Europa, Europa

Acabamos de conmemorar los 75 años de la capitulación de la Alemania nazi ante las fuerzas aliadas. Europa estaba en ruinas. Llenaban el cruel escenario millones de muertos, de heridos, de desaparecidos, de refugiados. Generaciones enteras habían sido diezmadas. Era la tercera vez en pocas décadas que los europeos luchaban ferozmente entre ellos: 1870, la Guerra franco-prusiana; 1914, la I Guerra Mundial; 1939, la II Guerra Mundial. El Viejo Continente, cuna de civilizaciones y culturas, era torturado sin descanso por las terribles plagas del hambre, la desolación y la guerra.

Cuando Robert Schuman, ministro de Asuntos Exteriores de Francia, pronunció su célebre discurso el 9 de mayo de 1950, puso la primera piedra de lo que con el tiempo ha devenido la Unión Europea: “El Gobierno francés propone que se someta el conjunto de la producción franco-alemana de carbón y de acero a una alta autoridad común, en una organización abierta a los demás países de Europa”. Advertía, sin embargo, que “Europa no se hará de una vez ni en una obra de conjunto; se hará gracias a realizaciones concretas, que creen en primer lugar una solidaridad de hecho”. Los discursos de Schuman y el carácter visionario de los otros padres fundadoresAdenauer, Monnet, Churchill, De Gasperi, Spaak, Hallstein y Spinelli– significó un histórico viraje respecto al turbulento pasado: la eliminación de las guerras fratricidas y el proyecto del continente como un amplio espacio de colaboración y de solidaridad.
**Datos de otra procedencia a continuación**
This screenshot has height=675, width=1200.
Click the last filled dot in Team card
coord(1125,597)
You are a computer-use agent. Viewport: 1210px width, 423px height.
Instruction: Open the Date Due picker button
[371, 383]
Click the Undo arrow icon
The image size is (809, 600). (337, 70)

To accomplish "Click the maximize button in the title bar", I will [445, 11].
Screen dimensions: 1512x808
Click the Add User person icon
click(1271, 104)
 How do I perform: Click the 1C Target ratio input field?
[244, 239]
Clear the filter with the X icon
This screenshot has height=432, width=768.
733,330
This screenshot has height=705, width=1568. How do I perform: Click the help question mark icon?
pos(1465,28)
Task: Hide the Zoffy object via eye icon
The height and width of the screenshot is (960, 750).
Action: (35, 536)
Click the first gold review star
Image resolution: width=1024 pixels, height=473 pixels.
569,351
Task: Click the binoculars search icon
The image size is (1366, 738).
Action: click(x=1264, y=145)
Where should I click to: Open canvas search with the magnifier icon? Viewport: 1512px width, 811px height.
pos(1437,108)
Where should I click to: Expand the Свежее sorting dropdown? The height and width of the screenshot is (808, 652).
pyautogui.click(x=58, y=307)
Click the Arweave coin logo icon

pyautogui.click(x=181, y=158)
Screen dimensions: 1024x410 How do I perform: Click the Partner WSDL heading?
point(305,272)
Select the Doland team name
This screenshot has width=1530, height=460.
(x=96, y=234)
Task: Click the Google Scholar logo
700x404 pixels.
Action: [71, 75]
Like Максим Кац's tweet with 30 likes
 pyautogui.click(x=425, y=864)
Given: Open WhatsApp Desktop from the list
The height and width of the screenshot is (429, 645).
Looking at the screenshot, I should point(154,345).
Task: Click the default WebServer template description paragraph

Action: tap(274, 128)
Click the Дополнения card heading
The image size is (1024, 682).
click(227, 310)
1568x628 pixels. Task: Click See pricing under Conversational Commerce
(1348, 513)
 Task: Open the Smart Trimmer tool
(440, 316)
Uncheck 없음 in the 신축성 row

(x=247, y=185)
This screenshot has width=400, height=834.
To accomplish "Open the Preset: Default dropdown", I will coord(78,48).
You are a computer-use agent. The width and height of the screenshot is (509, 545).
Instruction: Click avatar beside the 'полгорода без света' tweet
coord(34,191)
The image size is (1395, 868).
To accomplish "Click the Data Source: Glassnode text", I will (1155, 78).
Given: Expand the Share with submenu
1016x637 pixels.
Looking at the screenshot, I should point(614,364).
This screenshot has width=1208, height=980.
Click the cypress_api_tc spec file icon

Pocos años después, el 25 de marzo de 1957, se firmaba el Tratado de Roma, constitutivo de la Comunidad Económica Europea.

El camino recorrido está lleno de éxitos impensables entonces y ha convertido a la Unión Europea en el experimento político más audaz del panorama internacional: un espacio de estrecha colaboración entre 27 países que alcanza 450 millones de personas (con la reciente deserción del Reino Unido), y que continúa avanzando a pequeños pasos hacia el logro de la ciudadanía conjunta. La supresión de las fronteras entre los Estados del Espacio Schengen y la creación de la moneda única son los hitos más visibles.

En un mundo poblado ya por 8.000 millones de personas y configurado por la creciente rivalidad geoestratégica entre los EE. UU. y China por la supremacía, la Unión Europea significa poco más del 5% de la población global, aunque continúe siendo una potencia comercial. Europa se juega ahora si quiere tener autonomía estratégica en el mundo inmediato, o ser un mero apéndice de otros. Si los europeos quieren preservar su “ethos”, sus valores y el Estado del Bienestar no tienen otro camino que profundizar en la unión política. Cada uno de los Estados en solitario, ni que sean lo más grandes y más ricos, como Alemania y Francia, estarían abocados a ser colonizados por las superpotencias.

Ningún Estado europeo puede hacer frente solo a los inmensos retos del desarrollo tecnológico, de la revolución digital y del cambio climático. La dispersión de esfuerzos y la proliferación de los nacionalismos excluyentes llevaría inevitablemente a la acentuación del declive y a la irrelevancia. Por el contrario, el “nosotros” europeo será fruto de la persistencia en la consecución de una sociedad más unida, más solidaria entre norte y sur, entre este y oeste, menos desigual, y del fortalecimiento de las normas democráticas comunes. En esta ilusionante gran empresa colectiva que marcará nuestro destino en el siglo XXI, cada cual de nosotros tiene un papel a jugar, personal e intransferible. Parafraseando la conocida sentencia del presidente Kennedy, podríamos decir: “No te preguntes qué hace Europa por ti; di mejor qué puedes hacer tú por Europa”.